Ekonomi kreatif ditawarkan bagi masyarakat yang tercebur dalam praktik tambang liar. Salah satunya lewat budidaya madu. Usaha itu bisa jadi solusi menyetop praktik ilegal yang selama ini merusak lingkungan.
Oleh
IRMA TAMBUNAN
·3 menit baca
JAMBI, KOMPAS — Budidaya madu di areal sekitar tambang emas ilegal di Kabupaten Merangin, Jambi, didorong menjadi sentra budidaya madu. Bantuan lebah dan kotak madu pun secara bertahap disalurkan bagi para petambang dan eks pekerja tambang setempat.
”Masuknya gerakan budidaya madu kami harapkan menjadi langkah solusi bagi masyarakat,” kata Ajun Komisaris Besar Irwan Andy Purnamawan, Kepala Kepolisian Resor Merangin, Jumat (22/1/2021).
Program gerakan budidaya madu diinisiasi Polres Merangin. Program itu berjalan lewat kerja sama dengan Kesatuan Pengelolaan Hutan Produksi (KPHP) Merangin.
”Untuk tahun ini, dimulai pada 10 desa. Tiap desa dibantu 10 kotak budidaya madu,” lanjutnya. Harapannya budidaya terus meluas di desa-desa sehingga dapat mematikan praktik tambang emas liar di sana.
Bantuan awal diberikan kepada masyarakat Desa Muara Panco Barat, Kecamatan Sungai Manau. Para petambang membentuk kelompok tani pembudidaya madu. Mereka lalu dilatih petugas dari KPH Merangin.
Menurut Irwan, hasil budidaya madu sangat menjanjikan. Satu kotak budidaya itu menghasilkan 3 kilogram madu per bulan. Di tingkat petani, harga madu sekitar Rp 80.000 per kilogram. Itu berarti, untuk 100 kotak madu akan menghasilkan nilai Rp 24 juta per bulan.
Budidaya madu belakangan populer di Jambi. Madu diminati masyarakat di tengah pandemi Covid-19 dan harganya pun menjanjikan. Petani karet yang sempat terpuruk perekonomiannya dan beralih menjadi petambang liar akan diajak beralih. Selain menjadi solusi ekonomi, budidaya madu juga mulai dikembangkan sebagai langkah penyelesaian konflik lahan dan hutan.

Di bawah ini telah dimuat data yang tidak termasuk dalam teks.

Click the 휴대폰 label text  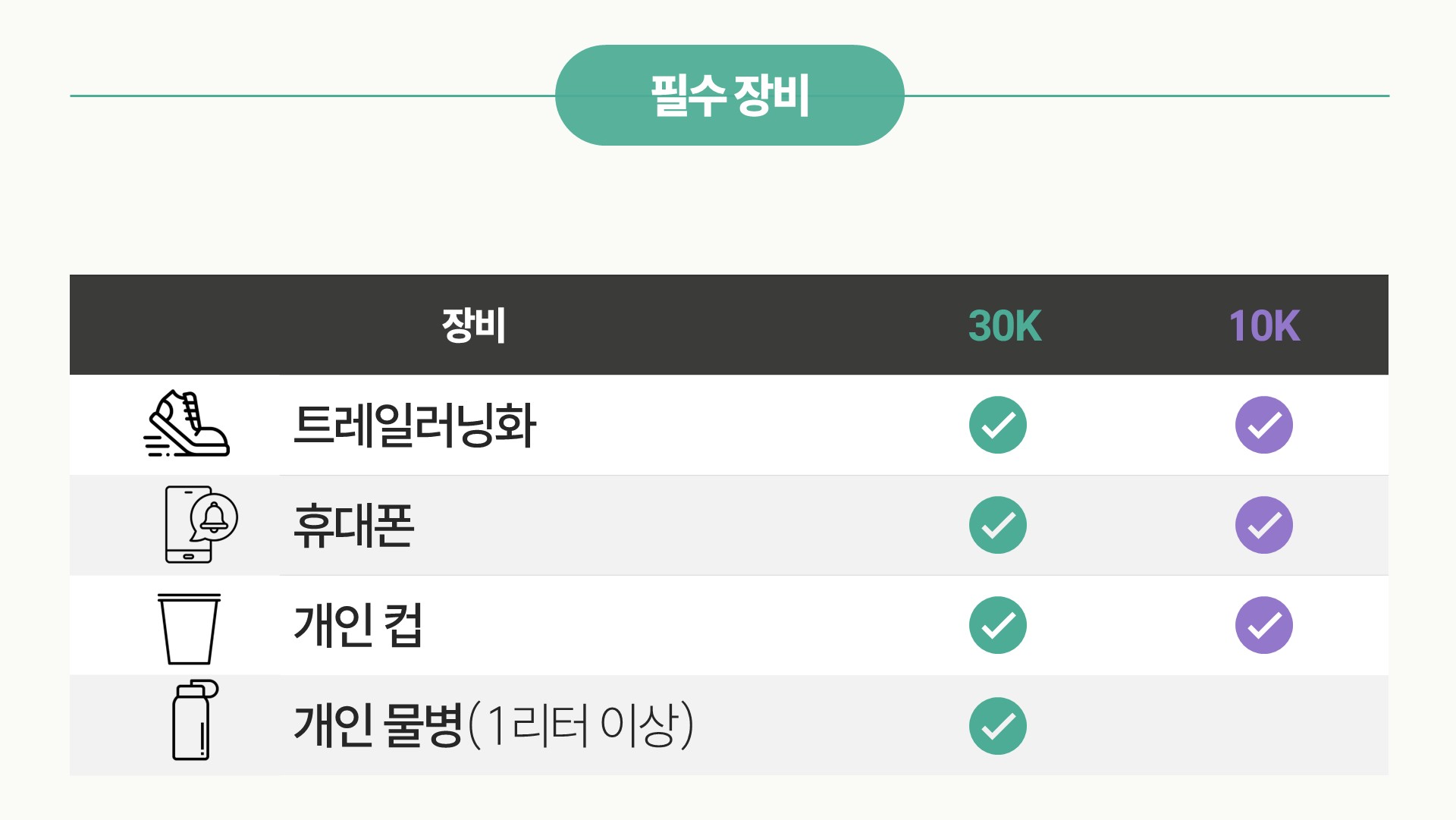pyautogui.click(x=354, y=526)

Salah satu lokasi budidaya madu yang berkembang pesat di kawasan hutan tanaman industri dikelola PT Agronusa Alam Sejahtera di Kabupaten Sarolangun. Budidaya madu semula 300 kotak, tetapi melesat dalam dua tahun terakhir. Kini, sudah lebih dari 3.000 kotak budidaya madu dikelola masyarakat di sekitar hutan.
Menurut Rusnal, budidaya madu merupakan ekonomi kreatif yang diharapkan bisa mengatasi persoalan maraknya pertambangan emas tanpa izin (PETI) di wilayah itu. ”Apalagi budidaya tersebut akan berjalan seiring dengan konservasi alam,” katanya.

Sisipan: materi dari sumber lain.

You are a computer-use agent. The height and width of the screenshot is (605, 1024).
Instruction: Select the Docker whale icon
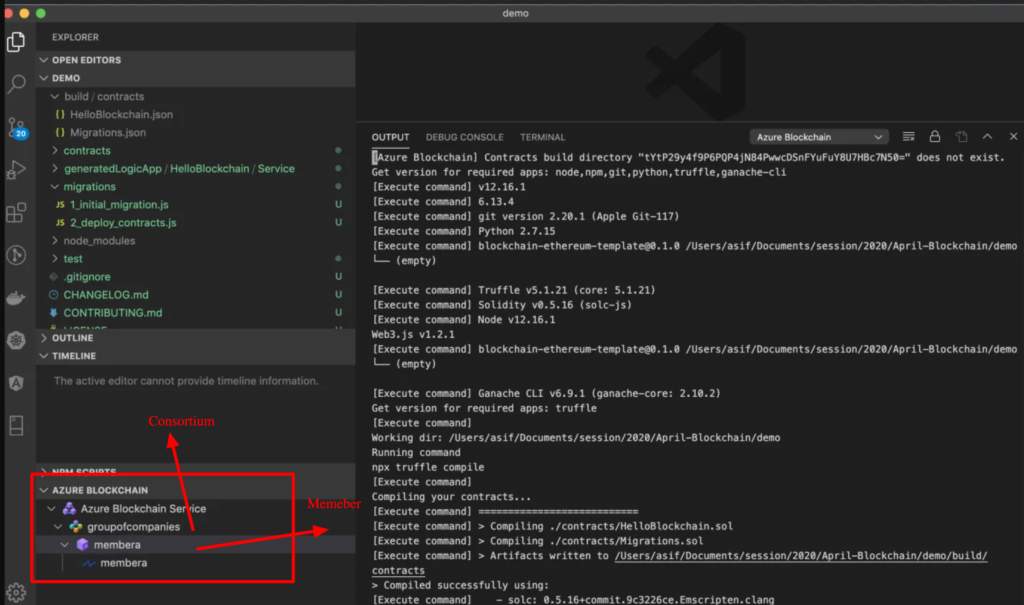pos(15,297)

Sebenarnya sudah sejak lama kami ingin berhenti dari tambang emas liar tetapi baru sekarang mendapatkan alternatif solusinya. (Musmayadi)
Dalam kondisi hutan terjaga dengan cadangan nektar yang memadai, komuni lebah akan memproduksi madu lebih banyak. Itu berarti jika hutan dirawat, akan mendatangkan manfaat ekonomi yang semakin besar bagi masyarakat sekitar.
Mantan pekerja tambang emas liar, Musmayadi, menyambut baik program itu. Ia bercerita sejak lama ingin membangun sumber ekonomi baru bagi keluarganya. ”Sebenarnya sudah sejak lama kami ingin berhenti dari tambang emas liar, tetapi baru sekarang mendapatkan alternatif solusinya,” katanya.
Hasil bekerja di tambang emas ilegal diakuinya tak sebanding dengan dampak negatif yang timbul. ”Air sungai kami jadi keruh sehingga kami harus membeli air bersih,” katanya. Maraknya tambang liar juga dikhawatirkan memicu longsor di desa itu.